The transfer and trapping of excitation energy in photosynthetic purple bacteria, as it appears from time-resolved and steady-state spectroscopy, are discussed. As a background to the dynamics we first briefly describe the structure and organization and spectroscopy of purple bacterial antenna pigments. The concept of spectral inhomogeneous broadening and its consequences for understanding the spectroscopy and dynamics is thoroughly discussed. We start the discussion of the dynamics by describing the overall energy equilibration and trapping processes in antenna-reaction center systems of varying complexity. These processes occur on the time scale of several picoseconds to tens of picoseconds. The most conspicuous results are that excitation energy is equilibrated very rapidly, ≤10 ps, over the entire antenna, but transfer of the energy from the antenna to the reaction center (the special pair) is a relatively slow process (30–40 ps), both at room temperature and 77 K. The reaction center is not a perfect trap for the excitation energy; at room temperature ∼25% of the energy returns to the antenna in Rhodospirillum rubrum, upon selective excitation of the reaction center pigments. At low temperatures (≤77 K) the back transfer to the antenna is negligible.
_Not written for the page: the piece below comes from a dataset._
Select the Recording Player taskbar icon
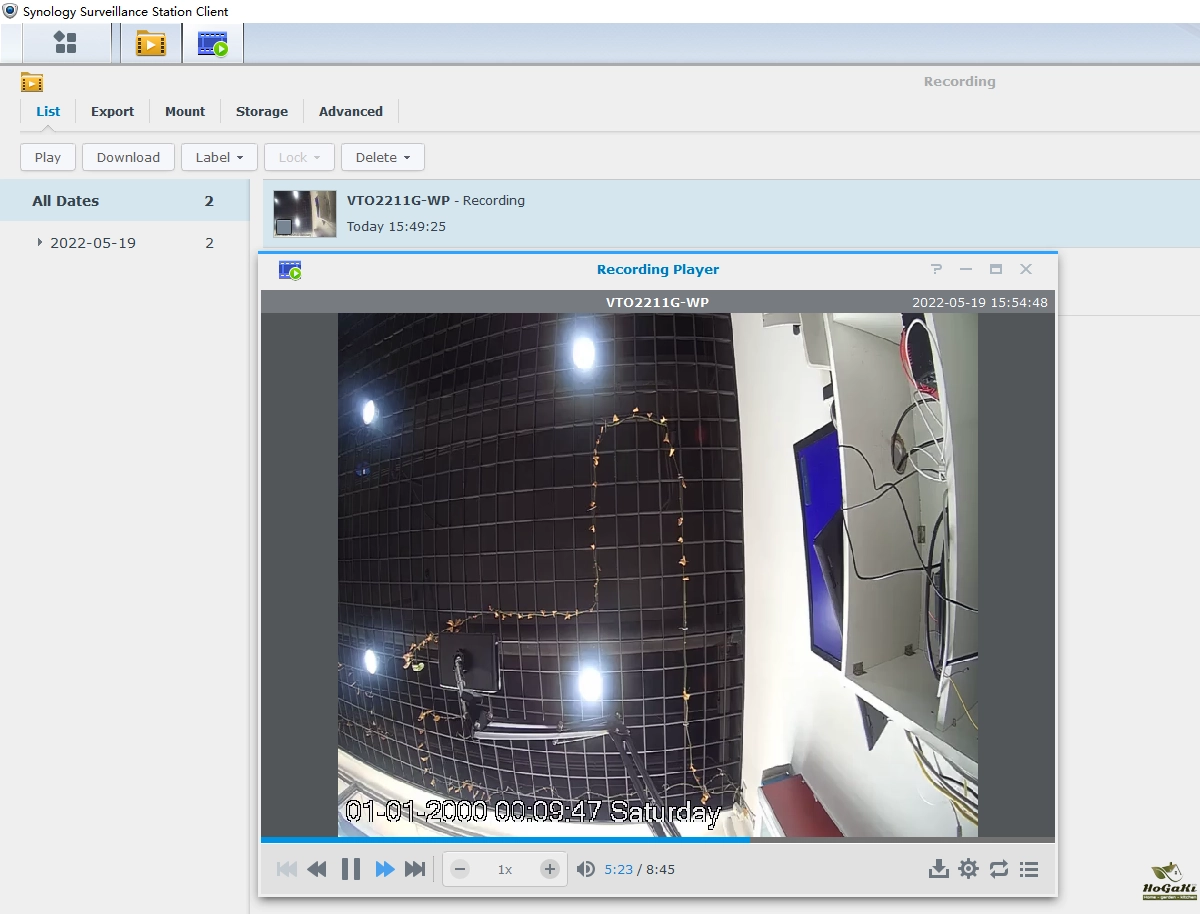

With recently available subpicosecond and femtosecond laser pulses the most fundamental steps of energy transfer has been resolved. It is shown that energy transfer between a pair of bacteriochlorophyll molecules typically occur on the timescale 0.2–0.5 ps. On this extremely short timescale it becomes necessary to also take into account various intramolecular processes, like vibrational relaxation and vibrational energy redistribution. For such very fast energy transfer processes it may be necessary to question the applicability of conventional Fürster theory of electronic energy transfer. In order to test particular structural and dynamical aspects of the energy transfer and trapping, molecular biology methods are invaluable tools to introduce specific changes into the pigment-protein systems. Several examples of advanced spectroscopy on genetically modified systems are given.